Elliot Morris

Off the cuff tech-philosophy

I suspect this is rather a familiar story. You're a regular person in tech, you consume a lot of tech media, and you've had a long and storied enough career that you've got things to say.

However, outside of a dry technical writing context, you've never written before. You try nonetheless, and discover that it’s rather difficult to get the words out.

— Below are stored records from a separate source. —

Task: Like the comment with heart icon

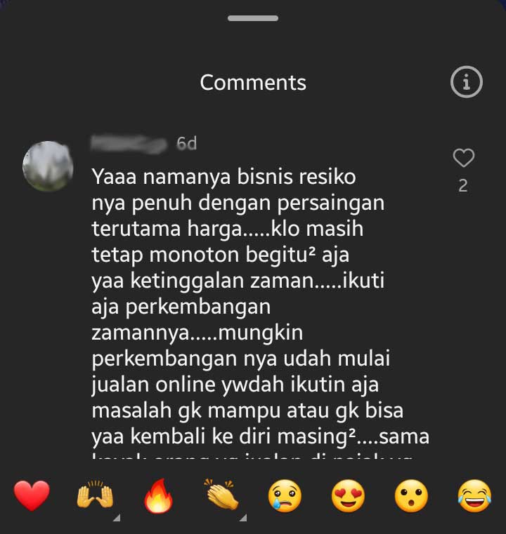Action: click(463, 158)
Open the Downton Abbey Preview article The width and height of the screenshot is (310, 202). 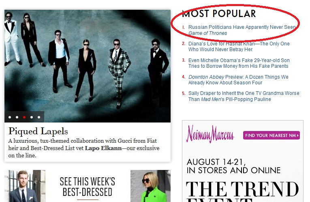tap(238, 80)
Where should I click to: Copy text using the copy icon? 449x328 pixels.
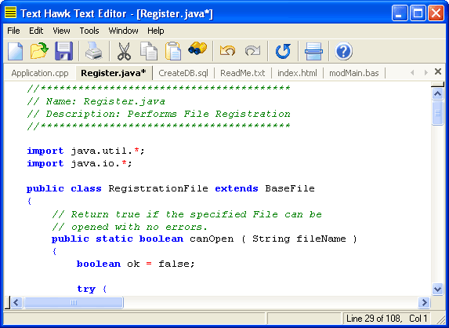pos(149,51)
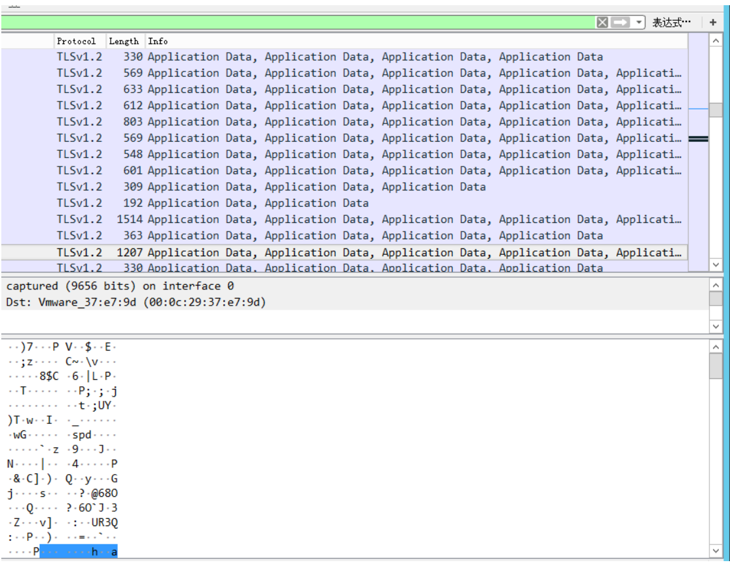Apply the display filter with arrow icon
The image size is (730, 567).
click(x=621, y=23)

Christmas has just come and gone, and I have dozens of half-finished essays sitting on my hard-drive. They are all similar in that they try to address enormous, philosophically dense topics, and they all fizzle out as I find I don't have good enough writing muscles to communicate what I mean in a way that satisfies me

This does not come as a surprise to me. I'm a bit of a psychedelically inclined person, and something that becomes evident in that space is that it's a simple enough thing to experience “the grand truth.” What isn't easy is bringing those revelations out of that dynamic space into a form that won't dissolve when exposed to the winds of consensus reality. Revelation isn't work, what is work is pulling those concepts upwards, negotiating with them, and mocking their conceptual dependencies well enough that they can be communicated in a way that doesn’t require absolute connotative alignment between individuals.

Boy, that sounds like absolute nonsense, am I going to explain what I mean by the above? No I’m not, that's the point. I am not yet capable of doing so, I haven’t developed the muscles for it.

Therefore, I'm going to write a blog a day for the next two weeks. Call it exposure therapy. They won't be significant or groundbreaking or particularly well written, but they are going to exist.